**Seite:**
Welche Rolle spielt die BaFin im Rahmen des Sanierungs- und Abwicklungsgesetzes?
Die Bundesanstalt für Finanzdienstleistungsaufsicht (BaFin) ist die zentrale Überwachungs- und Eingriffsinstanz im Rahmen des SAG. Sie ist verantwortlich für die Prüfung und Billigung der Sanierungspläne, überwacht deren Umsetzung und kann in Krisensituationen eigene Anordnungen zur Gefahrenabwehr treffen. Sie hat darüber hinaus die Befugnis, bei Versagen oder Unzulänglichkeit von Sanierungsmaßnahmen das Abwicklungsverfahren einzuleiten. Dabei nimmt sie die Funktion der nationalen Abwicklungsbehörde wahr, koordiniert den Informationsfluss zwischen betroffenen Instituten, anderen nationalen Behörden und europäischen Gremien (z. B. dem Single Resolution Board). Zudem stellt sie sicher, dass geeignete Instrumente zur Gläubigerbeteiligung (z. B. Bail-in) verfügbar sind und setzt nötigenfalls diese Maßnahmen auch durch Zwangsmaßnahmen gegenüber dem Institut und seinen Organen durch.
Welche Abwicklungsinstrumente stehen im Falle einer drohenden Insolvenz zur Verfügung?
Das SAG stellt einen umfassenden Instrumentenkasten bereit, um Institute im Krisenfall effizient abzuwickeln. Zu den wichtigsten Instrumenten zählen: das Instrument der Unternehmensfortführung (übertragendes Institut), bei dem Vermögenswerte und Verbindlichkeiten auf ein Brückeninstitut übertragen werden; das Instrument der Gläubigerbeteiligung (Bail-in), bei dem bestimmte Verbindlichkeiten in Eigenkapital umgewandelt oder abgeschrieben werden; das Instrument der Unternehmensveräußerung, mit dem Teile oder das gesamte Institut verkauft werden; sowie das Instrument der Vermögensverwaltung, bei dem problematische Vermögenswerte auf ein Zweckgesellschaft („Bad Bank“) übertragen werden. Die Auswahl des Instruments richtet sich nach dem Einzelfall und dem Ziel, die Finanzstabilität zu erhalten, systemische Risiken abzuwenden und Kosten für den Steuerzahler zu vermeiden.
Welche Rechte haben Gläubiger im Abwicklungsverfahren nach dem SAG?
Gläubiger sind durch das SAG geschützt, insbesondere durch das Prinzip „No Creditor Worse Off“ (NCWO). Das bedeutet, dass kein Gläubiger durch die Abwicklungsmaßnahmen schlechter gestellt werden darf, als er im Falle einer normalen Insolvenz des Instituts stünde. Im Rahmen des Abwicklungsverfahrens erhalten Gläubiger entsprechende Ansprüche und werden über Maßnahmen und Eingriffe informiert. Ihre Rechte können z. B. durch Zwangsumwandlung oder Abschreibung berührt werden, es besteht jedoch ein Anspruch auf Entschädigung, falls die Anwendung der Abwicklungsinstrumente zu einer Schlechterstellung im Vergleich zu einer Insolvenz führt. Die Einhaltung dieser Vorgaben wird durch gerichtliche und verwaltungsrechtliche Klagemöglichkeiten ergänzt.

**Übungsmaterial:**
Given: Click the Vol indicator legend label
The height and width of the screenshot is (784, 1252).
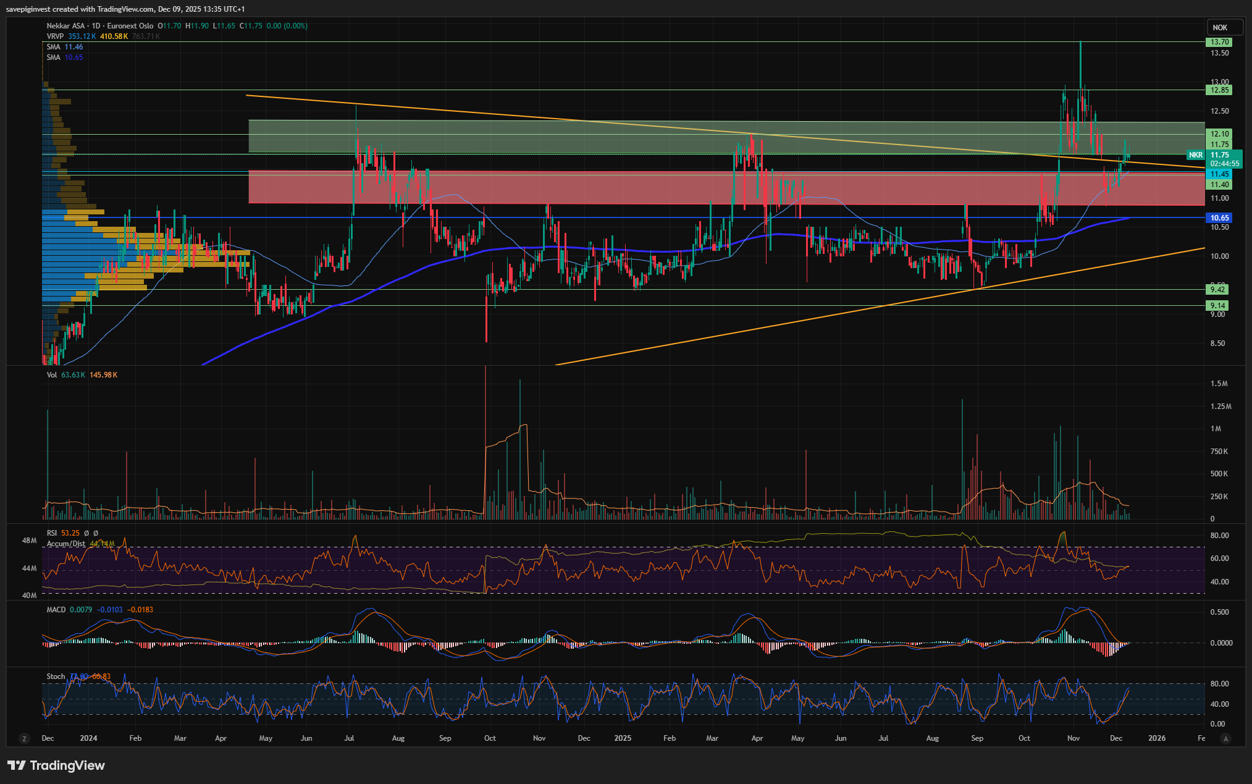Looking at the screenshot, I should pyautogui.click(x=52, y=375).
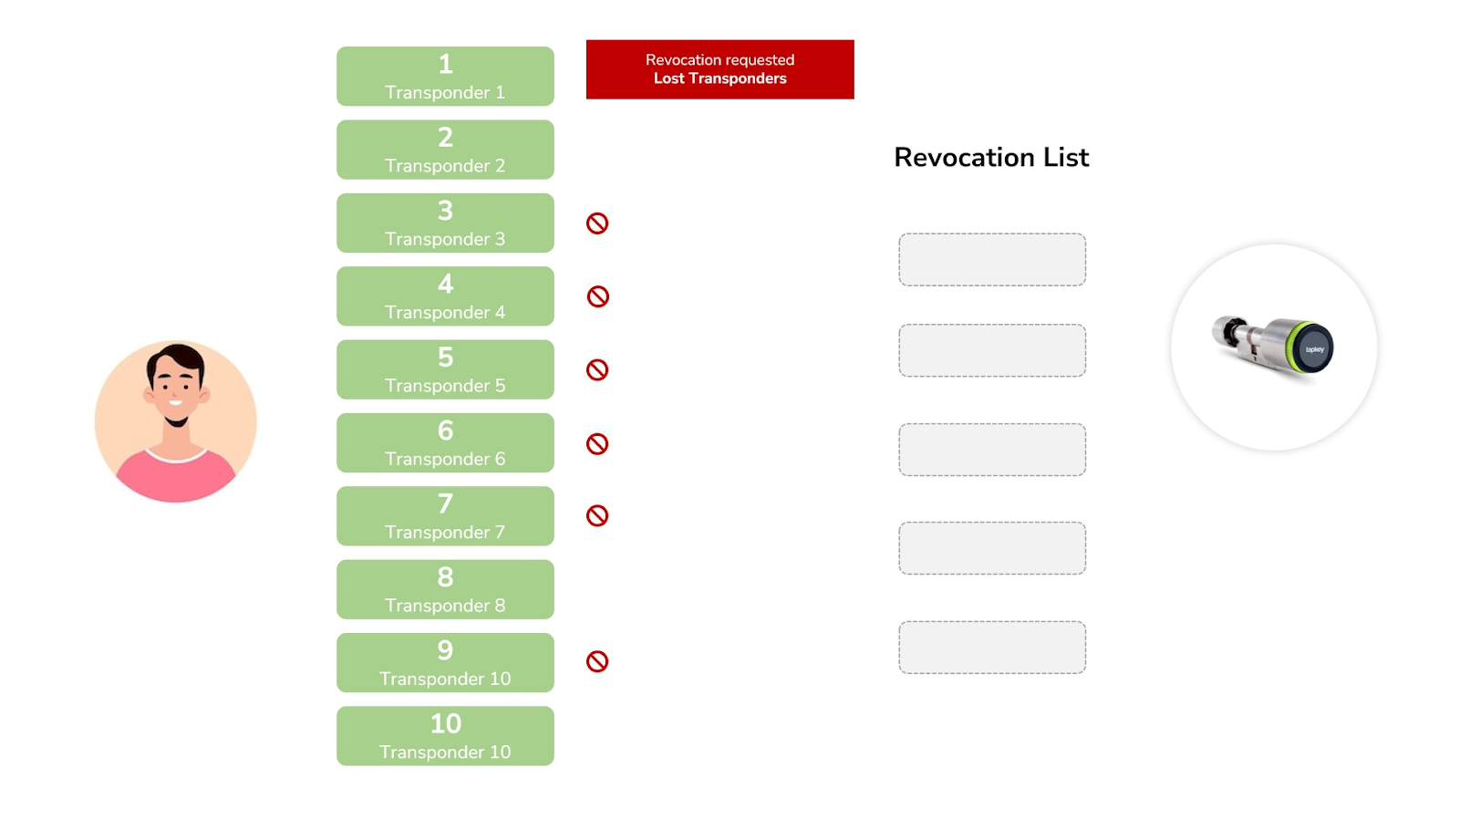1459x820 pixels.
Task: Click the user avatar illustration
Action: point(176,421)
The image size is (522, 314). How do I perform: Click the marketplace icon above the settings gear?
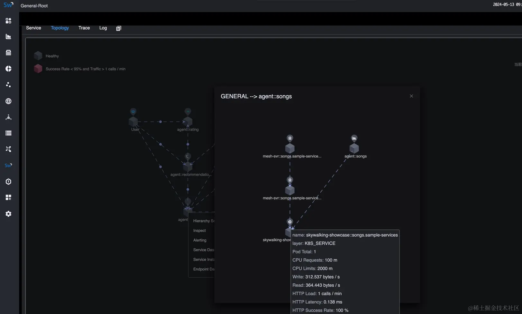(8, 197)
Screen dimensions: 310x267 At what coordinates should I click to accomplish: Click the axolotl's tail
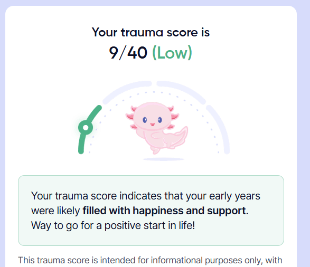click(176, 137)
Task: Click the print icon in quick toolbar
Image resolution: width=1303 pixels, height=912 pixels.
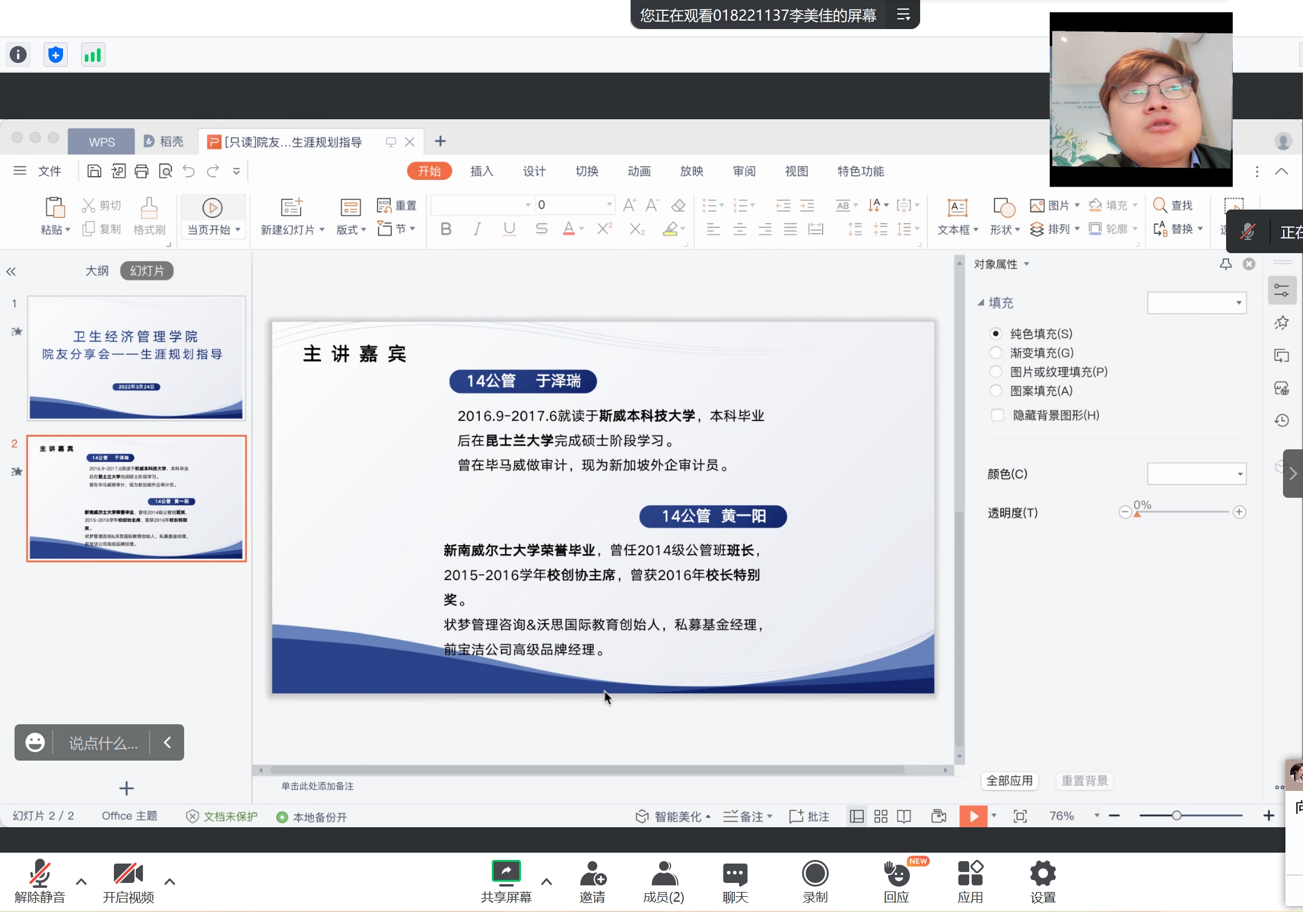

**Aufgaben und Übungen:**
**A.** Entnimm dem Text zum SAG die Passage zwischen „Gläubiger sind durch“ und „verwaltungsrechtliche Klagemöglichkeiten ergänzt.“, beide einschließlich, und gib sie wortgetreu wieder.
**B.** Tausche in den Datensätzen zwischen ihrem Anfang und der Zeile mit „click(176, 137)“, beide Enden eingeschlossen, „settings gear“ gegen „settings cog“ aus und gib nur diese Zeilen sonst unverändert wieder. Lass die Bilder dabei weg.
Die Datensätze stehen in keinem Zusammenhang mit dem Text zum SAG.

**Lösungen:**
**A.**
Gläubiger sind durch das SAG geschützt, insbesondere durch das Prinzip „No Creditor Worse Off“ (NCWO). Das bedeutet, dass kein Gläubiger durch die Abwicklungsmaßnahmen schlechter gestellt werden darf, als er im Falle einer normalen Insolvenz des Instituts stünde. Im Rahmen des Abwicklungsverfahrens erhalten Gläubiger entsprechende Ansprüche und werden über Maßnahmen und Eingriffe informiert. Ihre Rechte können z. B. durch Zwangsumwandlung oder Abschreibung berührt werden, es besteht jedoch ein Anspruch auf Entschädigung, falls die Anwendung der Abwicklungsinstrumente zu einer Schlechterstellung im Vergleich zu einer Insolvenz führt. Die Einhaltung dieser Vorgaben wird durch gerichtliche und verwaltungsrechtliche Klagemöglichkeiten ergänzt.

**B.**
Given: Click the Vol indicator legend label
The height and width of the screenshot is (784, 1252).
Looking at the screenshot, I should pyautogui.click(x=52, y=375).
1459x820 pixels.
Task: Click the user avatar illustration
Action: point(176,421)
The image size is (522, 314). How do I perform: Click the marketplace icon above the settings cog?
(8, 197)
Screen dimensions: 310x267 At what coordinates should I click to accomplish: Click the axolotl's tail
click(176, 137)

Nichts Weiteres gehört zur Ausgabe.